__WHAT THE EXERCISE ASKS__
Pull out each line in the material below that contains the string "link". Case counts.

__Item-finding records__
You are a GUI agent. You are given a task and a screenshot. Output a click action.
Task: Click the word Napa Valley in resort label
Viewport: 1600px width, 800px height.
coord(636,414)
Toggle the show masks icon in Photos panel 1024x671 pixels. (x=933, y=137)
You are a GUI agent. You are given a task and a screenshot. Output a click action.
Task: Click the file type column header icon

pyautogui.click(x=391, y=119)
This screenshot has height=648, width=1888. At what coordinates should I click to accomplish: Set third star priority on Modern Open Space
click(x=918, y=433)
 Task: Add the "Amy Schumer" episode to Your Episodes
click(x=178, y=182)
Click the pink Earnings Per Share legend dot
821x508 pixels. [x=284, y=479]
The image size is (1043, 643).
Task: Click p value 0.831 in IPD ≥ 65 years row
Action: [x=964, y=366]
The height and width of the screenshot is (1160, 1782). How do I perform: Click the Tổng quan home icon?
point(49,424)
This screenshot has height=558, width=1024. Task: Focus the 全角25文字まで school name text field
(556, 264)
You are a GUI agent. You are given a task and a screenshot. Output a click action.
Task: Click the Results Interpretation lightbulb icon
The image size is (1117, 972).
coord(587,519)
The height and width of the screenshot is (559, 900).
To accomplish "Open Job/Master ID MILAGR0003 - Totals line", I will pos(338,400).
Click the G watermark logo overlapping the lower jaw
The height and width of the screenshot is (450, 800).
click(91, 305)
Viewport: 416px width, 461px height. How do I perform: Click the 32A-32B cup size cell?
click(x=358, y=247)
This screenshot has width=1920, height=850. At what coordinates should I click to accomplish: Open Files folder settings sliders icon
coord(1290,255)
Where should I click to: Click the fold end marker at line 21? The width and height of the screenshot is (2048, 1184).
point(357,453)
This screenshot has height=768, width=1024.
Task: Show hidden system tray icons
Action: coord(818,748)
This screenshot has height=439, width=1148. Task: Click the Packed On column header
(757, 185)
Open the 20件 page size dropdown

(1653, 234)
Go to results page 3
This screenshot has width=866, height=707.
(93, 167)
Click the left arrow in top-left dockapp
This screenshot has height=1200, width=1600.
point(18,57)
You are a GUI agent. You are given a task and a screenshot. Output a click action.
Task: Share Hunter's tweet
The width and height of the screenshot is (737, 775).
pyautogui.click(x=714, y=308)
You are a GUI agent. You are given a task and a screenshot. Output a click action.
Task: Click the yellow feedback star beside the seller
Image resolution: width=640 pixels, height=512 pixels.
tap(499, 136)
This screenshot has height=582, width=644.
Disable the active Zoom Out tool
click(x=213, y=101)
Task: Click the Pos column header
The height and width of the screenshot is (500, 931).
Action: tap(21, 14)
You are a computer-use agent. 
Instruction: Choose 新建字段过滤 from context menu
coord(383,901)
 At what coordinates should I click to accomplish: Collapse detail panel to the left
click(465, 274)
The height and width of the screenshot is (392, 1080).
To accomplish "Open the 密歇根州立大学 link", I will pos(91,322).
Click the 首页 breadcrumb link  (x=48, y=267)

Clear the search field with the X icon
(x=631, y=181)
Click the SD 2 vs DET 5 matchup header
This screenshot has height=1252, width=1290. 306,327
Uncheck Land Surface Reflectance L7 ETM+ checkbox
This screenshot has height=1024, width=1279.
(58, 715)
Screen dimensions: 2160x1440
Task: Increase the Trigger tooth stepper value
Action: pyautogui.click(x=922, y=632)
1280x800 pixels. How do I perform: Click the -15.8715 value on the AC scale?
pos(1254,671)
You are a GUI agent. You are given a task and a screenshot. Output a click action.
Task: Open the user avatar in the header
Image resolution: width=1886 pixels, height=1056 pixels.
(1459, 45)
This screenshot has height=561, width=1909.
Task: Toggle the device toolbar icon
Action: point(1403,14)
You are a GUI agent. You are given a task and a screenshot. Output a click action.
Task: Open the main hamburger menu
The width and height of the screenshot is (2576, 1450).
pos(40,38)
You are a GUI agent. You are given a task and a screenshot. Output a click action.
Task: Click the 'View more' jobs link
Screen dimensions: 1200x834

__ANSWER TO THIS EXERCISE__
To accomplish "Open the 密歇根州立大学 link", I will pos(91,322).
Click the 首页 breadcrumb link  (x=48, y=267)
Task: Click the 'View more' jobs link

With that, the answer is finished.